■ EXERCISE BRIEF ■
Repeat the data word for word, starting at the line that contains "Viewport: 1024px width, 876px" and ending at the line that contains "Action: point(761,288)", with both of those lines included.

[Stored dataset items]
──────────

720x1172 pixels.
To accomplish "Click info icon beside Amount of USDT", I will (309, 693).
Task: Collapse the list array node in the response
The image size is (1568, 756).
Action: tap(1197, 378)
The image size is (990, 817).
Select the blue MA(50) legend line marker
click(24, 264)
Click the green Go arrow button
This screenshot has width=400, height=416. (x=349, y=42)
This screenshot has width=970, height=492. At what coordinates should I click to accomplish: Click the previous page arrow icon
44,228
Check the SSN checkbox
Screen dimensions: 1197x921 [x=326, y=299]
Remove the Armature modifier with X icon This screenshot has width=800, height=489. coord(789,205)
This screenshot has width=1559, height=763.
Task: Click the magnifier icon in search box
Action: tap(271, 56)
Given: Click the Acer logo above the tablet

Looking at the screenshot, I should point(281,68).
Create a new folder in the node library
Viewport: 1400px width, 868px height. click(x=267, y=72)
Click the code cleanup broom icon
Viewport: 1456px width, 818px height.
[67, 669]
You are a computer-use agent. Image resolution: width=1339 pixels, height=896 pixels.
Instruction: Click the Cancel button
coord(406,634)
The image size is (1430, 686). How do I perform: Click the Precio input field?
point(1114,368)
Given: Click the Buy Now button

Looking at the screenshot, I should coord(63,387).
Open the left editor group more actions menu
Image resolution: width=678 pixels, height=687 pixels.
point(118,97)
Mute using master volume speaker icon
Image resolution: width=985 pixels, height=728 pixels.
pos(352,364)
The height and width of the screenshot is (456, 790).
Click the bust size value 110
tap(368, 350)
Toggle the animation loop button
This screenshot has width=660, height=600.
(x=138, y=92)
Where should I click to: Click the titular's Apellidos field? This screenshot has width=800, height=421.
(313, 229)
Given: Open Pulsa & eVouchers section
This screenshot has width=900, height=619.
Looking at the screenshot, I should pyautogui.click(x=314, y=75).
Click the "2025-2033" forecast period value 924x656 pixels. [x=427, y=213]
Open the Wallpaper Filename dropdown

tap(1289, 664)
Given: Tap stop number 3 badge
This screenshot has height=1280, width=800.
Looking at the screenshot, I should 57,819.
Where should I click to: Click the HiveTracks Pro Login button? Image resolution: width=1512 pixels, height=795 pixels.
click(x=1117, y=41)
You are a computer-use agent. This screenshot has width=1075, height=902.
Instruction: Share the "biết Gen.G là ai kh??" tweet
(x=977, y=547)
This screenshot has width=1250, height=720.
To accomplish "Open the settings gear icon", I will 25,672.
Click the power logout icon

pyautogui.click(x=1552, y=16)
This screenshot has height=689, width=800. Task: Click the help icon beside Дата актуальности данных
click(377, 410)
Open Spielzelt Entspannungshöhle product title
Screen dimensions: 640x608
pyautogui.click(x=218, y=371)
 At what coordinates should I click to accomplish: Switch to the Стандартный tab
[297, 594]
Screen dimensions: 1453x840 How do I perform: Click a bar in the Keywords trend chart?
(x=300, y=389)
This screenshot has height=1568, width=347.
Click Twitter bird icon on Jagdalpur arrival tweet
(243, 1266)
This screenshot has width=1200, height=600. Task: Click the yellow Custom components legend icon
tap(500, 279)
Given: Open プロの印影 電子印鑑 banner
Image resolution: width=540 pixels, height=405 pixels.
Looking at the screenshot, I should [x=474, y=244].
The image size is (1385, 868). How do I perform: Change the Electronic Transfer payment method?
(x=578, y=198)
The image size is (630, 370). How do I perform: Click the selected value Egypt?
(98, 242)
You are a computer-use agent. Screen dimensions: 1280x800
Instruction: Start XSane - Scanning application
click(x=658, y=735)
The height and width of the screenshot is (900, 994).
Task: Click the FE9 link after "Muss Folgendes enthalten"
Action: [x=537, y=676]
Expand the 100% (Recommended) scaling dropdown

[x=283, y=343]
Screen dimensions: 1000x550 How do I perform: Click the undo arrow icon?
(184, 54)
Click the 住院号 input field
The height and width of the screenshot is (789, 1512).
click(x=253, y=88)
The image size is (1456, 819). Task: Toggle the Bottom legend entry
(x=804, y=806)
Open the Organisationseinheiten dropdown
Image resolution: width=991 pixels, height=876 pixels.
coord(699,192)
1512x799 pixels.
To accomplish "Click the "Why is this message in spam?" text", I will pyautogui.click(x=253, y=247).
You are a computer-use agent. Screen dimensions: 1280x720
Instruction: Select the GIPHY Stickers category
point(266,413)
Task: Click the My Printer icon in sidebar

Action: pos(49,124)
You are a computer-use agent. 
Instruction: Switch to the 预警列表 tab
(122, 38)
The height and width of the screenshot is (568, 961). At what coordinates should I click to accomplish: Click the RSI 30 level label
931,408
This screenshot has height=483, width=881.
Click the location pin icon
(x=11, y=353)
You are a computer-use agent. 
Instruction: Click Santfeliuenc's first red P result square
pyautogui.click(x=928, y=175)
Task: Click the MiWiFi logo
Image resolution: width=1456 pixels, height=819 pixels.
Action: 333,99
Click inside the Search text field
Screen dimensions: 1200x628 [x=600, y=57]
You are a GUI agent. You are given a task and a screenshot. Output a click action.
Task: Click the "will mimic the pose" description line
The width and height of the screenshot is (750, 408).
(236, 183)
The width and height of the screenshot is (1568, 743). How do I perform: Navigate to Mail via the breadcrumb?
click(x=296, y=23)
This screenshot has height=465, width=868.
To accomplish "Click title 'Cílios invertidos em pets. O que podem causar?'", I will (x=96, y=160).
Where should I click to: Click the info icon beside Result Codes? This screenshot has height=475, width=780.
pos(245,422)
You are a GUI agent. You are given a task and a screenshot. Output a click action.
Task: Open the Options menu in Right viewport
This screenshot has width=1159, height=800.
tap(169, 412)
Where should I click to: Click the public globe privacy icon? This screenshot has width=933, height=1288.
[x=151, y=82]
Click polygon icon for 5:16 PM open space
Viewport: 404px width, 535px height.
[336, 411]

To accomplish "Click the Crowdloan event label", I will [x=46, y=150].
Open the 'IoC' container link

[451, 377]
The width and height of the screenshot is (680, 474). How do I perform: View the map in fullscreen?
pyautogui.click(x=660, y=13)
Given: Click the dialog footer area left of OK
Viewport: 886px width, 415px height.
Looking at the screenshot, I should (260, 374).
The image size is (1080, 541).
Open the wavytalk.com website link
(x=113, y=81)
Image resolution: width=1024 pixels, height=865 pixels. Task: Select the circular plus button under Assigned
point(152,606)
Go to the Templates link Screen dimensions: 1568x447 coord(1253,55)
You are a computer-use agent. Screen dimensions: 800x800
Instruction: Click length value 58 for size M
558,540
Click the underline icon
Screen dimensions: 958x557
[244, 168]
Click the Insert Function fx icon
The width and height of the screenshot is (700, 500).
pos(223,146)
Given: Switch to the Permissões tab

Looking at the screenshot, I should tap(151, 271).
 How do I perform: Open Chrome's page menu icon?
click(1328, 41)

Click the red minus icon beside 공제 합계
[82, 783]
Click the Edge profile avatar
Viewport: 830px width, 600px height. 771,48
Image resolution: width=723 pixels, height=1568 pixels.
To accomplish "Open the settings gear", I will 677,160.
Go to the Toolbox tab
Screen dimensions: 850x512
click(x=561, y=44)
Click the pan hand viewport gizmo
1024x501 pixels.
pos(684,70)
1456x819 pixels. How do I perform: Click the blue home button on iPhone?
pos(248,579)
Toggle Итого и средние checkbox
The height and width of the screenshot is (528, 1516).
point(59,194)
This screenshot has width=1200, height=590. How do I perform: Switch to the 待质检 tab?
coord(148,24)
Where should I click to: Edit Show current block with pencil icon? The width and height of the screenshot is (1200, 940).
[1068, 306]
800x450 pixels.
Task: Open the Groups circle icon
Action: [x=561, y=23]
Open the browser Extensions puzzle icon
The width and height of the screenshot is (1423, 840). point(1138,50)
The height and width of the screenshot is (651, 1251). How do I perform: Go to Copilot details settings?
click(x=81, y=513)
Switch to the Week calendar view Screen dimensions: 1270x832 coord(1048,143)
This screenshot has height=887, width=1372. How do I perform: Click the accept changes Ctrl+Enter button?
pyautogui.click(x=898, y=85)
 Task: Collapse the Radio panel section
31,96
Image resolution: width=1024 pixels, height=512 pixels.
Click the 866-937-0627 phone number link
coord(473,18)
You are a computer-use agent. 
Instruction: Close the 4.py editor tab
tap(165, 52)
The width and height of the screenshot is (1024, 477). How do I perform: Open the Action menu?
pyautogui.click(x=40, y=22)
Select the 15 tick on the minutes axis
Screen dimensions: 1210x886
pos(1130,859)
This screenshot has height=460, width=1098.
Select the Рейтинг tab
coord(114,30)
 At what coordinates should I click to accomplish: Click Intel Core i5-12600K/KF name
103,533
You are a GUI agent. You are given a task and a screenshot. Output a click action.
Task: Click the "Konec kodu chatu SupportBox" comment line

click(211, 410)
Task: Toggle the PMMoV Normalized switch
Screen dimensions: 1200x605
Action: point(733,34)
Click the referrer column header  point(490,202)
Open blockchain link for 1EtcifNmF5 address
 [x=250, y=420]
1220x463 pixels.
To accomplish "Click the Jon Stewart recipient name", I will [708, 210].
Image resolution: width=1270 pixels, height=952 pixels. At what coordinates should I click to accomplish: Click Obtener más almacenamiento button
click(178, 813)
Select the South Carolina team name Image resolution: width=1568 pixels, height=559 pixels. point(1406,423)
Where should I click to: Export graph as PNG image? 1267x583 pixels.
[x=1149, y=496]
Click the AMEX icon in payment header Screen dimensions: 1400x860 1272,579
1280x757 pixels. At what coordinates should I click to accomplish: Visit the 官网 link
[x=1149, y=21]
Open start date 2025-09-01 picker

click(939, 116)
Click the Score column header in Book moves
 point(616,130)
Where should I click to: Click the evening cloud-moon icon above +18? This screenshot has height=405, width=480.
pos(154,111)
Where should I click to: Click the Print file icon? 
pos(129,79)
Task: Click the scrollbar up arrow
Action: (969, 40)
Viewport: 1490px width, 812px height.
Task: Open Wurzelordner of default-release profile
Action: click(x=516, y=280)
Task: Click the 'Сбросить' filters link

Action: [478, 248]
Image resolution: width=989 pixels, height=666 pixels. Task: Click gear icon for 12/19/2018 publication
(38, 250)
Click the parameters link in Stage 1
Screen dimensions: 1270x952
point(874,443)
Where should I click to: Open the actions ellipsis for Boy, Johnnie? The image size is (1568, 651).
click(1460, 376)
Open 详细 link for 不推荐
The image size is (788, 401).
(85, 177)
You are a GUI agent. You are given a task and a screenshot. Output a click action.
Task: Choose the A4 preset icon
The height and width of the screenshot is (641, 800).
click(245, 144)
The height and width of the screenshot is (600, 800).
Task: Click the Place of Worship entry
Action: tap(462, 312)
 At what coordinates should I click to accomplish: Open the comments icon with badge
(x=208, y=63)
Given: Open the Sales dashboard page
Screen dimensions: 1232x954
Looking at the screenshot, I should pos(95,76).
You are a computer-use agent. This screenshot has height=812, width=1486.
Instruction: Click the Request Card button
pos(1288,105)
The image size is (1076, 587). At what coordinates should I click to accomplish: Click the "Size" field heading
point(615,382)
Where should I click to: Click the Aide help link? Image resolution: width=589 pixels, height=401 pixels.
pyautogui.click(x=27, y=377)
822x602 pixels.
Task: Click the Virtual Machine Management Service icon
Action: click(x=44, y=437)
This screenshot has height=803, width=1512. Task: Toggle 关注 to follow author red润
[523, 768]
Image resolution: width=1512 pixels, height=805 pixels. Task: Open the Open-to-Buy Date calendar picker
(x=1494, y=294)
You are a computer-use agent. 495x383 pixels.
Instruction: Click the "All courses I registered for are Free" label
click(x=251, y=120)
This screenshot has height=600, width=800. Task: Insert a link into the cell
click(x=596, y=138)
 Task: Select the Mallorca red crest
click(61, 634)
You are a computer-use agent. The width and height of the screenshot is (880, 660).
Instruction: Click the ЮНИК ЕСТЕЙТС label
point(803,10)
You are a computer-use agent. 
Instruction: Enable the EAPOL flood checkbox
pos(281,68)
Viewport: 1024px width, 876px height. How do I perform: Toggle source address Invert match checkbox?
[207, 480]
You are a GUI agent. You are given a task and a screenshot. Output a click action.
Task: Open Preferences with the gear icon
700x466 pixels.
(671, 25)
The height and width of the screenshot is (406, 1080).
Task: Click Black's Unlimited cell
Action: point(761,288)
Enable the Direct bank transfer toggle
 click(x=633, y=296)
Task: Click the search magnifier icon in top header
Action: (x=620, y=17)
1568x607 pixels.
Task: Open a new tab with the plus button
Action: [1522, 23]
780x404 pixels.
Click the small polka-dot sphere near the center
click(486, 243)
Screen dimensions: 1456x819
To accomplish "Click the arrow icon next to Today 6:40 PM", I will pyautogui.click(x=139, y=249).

──────────

■ ANSWER FOR THE TASK ■
Viewport: 1024px width, 876px height. How do I perform: Toggle source address Invert match checkbox?
[207, 480]
You are a GUI agent. You are given a task and a screenshot. Output a click action.
Task: Open Preferences with the gear icon
700x466 pixels.
(671, 25)
The height and width of the screenshot is (406, 1080).
Task: Click Black's Unlimited cell
Action: point(761,288)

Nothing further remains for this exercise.